What to do |
Which lines in the records below contain the word "radio"? Copy out each of those lines.

>> Start Dataset records

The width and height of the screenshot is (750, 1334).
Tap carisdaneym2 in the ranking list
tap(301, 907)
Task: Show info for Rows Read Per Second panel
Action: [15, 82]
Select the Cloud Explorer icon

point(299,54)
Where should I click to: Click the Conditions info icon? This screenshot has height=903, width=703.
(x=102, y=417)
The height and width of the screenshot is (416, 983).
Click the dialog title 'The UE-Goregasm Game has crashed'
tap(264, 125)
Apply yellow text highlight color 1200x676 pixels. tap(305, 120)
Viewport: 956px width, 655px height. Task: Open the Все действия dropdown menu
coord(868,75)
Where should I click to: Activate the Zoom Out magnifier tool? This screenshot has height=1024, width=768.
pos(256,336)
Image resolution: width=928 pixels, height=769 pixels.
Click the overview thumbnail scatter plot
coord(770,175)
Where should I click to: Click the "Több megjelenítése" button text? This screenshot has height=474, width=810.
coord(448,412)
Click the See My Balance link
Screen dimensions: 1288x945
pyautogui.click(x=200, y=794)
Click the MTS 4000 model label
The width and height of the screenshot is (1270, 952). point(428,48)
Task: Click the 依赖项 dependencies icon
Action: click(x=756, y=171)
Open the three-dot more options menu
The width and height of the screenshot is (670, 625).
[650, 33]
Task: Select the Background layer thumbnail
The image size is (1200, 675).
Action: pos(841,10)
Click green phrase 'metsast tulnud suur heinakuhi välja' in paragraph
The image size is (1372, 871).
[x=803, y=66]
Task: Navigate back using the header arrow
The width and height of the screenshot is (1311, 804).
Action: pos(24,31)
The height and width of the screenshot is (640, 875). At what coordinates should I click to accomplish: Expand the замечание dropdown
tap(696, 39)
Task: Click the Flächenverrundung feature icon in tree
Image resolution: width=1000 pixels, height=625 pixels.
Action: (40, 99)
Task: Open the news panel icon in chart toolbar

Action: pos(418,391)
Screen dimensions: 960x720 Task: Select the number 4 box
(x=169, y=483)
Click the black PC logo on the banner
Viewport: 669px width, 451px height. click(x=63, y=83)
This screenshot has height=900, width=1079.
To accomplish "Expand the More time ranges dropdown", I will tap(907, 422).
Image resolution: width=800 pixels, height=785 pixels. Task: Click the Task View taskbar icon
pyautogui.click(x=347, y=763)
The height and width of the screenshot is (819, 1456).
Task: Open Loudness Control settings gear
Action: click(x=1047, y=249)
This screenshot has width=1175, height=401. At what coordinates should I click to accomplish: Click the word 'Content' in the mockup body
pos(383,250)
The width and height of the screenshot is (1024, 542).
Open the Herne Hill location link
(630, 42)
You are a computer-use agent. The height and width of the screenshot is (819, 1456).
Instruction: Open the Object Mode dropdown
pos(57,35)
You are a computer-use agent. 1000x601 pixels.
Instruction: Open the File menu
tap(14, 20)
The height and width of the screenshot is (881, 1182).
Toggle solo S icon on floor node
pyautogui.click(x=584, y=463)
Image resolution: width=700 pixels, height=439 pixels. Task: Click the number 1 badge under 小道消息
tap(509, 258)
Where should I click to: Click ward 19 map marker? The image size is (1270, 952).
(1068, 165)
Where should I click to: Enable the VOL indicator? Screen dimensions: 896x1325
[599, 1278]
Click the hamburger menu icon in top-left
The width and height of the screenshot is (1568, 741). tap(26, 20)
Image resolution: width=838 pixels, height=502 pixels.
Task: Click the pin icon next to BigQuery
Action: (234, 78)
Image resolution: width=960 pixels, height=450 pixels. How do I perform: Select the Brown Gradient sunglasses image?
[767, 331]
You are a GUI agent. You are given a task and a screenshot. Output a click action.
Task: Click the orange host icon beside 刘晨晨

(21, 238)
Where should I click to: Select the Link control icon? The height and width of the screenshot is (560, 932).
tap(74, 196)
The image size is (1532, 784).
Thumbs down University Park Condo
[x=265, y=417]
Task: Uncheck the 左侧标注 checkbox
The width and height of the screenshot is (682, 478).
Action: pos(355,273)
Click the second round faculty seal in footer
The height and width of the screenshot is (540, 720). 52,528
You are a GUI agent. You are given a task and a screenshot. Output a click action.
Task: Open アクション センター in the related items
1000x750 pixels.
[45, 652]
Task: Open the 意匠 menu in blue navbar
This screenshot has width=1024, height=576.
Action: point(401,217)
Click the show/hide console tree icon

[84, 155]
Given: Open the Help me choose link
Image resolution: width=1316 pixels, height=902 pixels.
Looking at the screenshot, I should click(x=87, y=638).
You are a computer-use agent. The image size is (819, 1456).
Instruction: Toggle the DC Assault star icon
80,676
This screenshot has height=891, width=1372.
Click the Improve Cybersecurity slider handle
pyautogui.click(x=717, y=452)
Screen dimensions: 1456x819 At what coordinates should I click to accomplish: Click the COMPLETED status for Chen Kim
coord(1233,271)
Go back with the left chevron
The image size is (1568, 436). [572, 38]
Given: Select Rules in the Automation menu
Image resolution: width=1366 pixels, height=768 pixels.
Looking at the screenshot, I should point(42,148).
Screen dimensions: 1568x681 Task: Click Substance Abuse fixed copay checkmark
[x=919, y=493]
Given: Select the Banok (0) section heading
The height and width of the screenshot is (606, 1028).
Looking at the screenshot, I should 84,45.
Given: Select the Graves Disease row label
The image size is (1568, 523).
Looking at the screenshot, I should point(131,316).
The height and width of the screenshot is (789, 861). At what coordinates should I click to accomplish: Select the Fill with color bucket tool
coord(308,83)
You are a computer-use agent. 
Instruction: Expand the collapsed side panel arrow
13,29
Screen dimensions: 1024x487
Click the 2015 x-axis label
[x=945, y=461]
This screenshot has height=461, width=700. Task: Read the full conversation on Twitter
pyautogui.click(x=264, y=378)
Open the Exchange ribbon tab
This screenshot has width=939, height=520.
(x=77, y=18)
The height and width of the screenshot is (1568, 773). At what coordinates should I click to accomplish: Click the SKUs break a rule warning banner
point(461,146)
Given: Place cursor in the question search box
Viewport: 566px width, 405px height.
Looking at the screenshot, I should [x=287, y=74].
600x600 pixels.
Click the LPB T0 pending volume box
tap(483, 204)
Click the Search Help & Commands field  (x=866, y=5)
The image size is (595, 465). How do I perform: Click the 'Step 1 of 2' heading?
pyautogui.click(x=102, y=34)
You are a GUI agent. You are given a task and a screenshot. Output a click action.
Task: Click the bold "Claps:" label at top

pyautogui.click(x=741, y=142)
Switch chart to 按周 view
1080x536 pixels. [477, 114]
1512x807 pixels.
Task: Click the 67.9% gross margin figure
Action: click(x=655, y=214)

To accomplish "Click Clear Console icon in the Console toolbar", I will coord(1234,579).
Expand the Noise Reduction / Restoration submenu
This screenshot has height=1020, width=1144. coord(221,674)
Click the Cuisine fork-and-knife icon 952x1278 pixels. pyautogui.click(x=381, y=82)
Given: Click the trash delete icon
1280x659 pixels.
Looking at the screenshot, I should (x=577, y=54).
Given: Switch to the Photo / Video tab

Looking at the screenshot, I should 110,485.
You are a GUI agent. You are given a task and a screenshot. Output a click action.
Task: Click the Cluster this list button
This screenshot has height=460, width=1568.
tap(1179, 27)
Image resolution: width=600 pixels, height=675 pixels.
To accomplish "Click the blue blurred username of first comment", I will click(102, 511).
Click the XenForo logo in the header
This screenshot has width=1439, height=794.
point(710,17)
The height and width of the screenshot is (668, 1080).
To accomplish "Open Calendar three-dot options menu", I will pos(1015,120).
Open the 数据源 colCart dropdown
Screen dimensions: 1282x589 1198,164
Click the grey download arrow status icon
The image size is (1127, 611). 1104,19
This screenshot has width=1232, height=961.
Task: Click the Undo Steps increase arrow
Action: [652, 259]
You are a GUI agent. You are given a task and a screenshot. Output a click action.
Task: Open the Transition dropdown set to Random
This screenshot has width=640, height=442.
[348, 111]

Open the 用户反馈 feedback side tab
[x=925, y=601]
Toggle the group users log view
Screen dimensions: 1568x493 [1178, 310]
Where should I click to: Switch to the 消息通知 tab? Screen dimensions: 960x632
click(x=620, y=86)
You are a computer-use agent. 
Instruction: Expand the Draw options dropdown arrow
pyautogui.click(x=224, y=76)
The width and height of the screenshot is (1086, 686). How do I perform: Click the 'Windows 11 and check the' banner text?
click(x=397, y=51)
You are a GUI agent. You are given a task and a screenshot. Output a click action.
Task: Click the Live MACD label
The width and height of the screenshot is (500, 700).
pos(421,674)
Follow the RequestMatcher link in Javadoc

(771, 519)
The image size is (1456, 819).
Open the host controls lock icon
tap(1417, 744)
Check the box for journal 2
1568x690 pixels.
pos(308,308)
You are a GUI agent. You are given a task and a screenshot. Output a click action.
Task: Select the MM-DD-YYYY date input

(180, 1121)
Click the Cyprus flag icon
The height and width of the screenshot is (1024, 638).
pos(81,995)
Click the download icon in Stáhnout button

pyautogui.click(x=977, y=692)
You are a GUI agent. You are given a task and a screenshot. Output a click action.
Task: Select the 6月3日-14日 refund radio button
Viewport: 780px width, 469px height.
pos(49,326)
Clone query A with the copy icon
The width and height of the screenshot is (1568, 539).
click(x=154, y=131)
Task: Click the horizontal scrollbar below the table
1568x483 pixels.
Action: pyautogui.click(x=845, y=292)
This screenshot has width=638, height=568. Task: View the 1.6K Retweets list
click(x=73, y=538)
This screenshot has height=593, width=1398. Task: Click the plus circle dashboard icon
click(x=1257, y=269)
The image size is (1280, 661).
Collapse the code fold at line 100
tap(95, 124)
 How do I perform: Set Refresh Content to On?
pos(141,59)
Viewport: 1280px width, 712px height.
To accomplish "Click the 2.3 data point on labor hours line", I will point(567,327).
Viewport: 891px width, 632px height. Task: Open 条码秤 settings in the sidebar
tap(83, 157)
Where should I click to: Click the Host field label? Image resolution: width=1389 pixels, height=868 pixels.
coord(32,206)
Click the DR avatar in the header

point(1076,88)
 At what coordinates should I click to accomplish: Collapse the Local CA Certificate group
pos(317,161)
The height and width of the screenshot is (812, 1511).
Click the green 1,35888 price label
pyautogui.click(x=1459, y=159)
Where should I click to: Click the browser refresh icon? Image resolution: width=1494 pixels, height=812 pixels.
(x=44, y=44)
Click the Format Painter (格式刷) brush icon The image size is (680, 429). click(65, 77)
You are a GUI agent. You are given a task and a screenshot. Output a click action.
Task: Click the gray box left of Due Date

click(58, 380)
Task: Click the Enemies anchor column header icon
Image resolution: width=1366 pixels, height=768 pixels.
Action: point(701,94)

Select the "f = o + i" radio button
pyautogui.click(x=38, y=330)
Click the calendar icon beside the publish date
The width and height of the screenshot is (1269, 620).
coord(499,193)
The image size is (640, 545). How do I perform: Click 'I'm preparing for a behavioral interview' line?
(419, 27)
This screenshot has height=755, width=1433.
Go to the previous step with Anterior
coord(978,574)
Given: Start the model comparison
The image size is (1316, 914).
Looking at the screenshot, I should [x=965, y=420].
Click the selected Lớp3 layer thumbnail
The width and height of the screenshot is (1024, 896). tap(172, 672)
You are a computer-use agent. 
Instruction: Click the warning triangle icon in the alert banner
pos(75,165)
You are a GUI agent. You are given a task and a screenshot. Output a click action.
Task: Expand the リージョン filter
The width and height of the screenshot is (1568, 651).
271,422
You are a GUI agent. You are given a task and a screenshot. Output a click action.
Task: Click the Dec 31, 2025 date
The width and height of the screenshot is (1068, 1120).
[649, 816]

>> End Dataset records

Result of this task |
Task: Select the 6月3日-14日 refund radio button
Select the "f = o + i" radio button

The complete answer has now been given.